Short problem:
Copy the rows starting at the line that contains "Click the Refresh link in update notice" and ending with the line that contains "Action: [1285, 211]", swapping "Refresh" for "Reload" and leaving everything else unchanged.

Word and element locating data
···

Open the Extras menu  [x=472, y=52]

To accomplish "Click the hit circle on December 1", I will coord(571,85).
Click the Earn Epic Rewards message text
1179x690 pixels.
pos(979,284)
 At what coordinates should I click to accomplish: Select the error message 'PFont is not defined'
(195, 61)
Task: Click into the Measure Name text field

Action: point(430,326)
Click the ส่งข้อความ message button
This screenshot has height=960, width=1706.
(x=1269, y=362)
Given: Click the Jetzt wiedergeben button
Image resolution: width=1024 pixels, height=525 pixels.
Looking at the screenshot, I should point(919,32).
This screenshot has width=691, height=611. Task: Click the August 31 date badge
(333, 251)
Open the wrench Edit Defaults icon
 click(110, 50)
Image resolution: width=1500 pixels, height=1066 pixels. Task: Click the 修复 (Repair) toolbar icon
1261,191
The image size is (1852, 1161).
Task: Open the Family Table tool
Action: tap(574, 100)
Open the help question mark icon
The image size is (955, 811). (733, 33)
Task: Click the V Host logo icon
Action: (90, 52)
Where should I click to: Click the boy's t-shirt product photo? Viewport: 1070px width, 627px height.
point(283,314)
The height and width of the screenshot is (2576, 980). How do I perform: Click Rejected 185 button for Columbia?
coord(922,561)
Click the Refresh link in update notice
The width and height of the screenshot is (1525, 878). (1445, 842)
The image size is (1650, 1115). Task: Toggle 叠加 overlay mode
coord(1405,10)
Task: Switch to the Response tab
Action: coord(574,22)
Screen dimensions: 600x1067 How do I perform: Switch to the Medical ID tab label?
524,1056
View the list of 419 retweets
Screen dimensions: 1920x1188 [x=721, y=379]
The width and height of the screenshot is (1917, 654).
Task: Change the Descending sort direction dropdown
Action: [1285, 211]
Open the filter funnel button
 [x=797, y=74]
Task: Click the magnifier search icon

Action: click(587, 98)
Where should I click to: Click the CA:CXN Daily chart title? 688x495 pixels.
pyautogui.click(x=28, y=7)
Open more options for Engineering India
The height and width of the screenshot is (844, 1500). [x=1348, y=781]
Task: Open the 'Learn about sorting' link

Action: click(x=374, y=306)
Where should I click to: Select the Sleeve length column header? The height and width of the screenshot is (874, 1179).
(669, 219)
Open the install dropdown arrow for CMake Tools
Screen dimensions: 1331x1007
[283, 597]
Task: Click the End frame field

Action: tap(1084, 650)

···

Exercise output:
Click the Reload link in update notice
The width and height of the screenshot is (1525, 878). (1445, 842)
The image size is (1650, 1115). Task: Toggle 叠加 overlay mode
coord(1405,10)
Task: Switch to the Response tab
Action: coord(574,22)
Screen dimensions: 600x1067 How do I perform: Switch to the Medical ID tab label?
524,1056
View the list of 419 retweets
Screen dimensions: 1920x1188 [x=721, y=379]
The width and height of the screenshot is (1917, 654).
Task: Change the Descending sort direction dropdown
Action: [1285, 211]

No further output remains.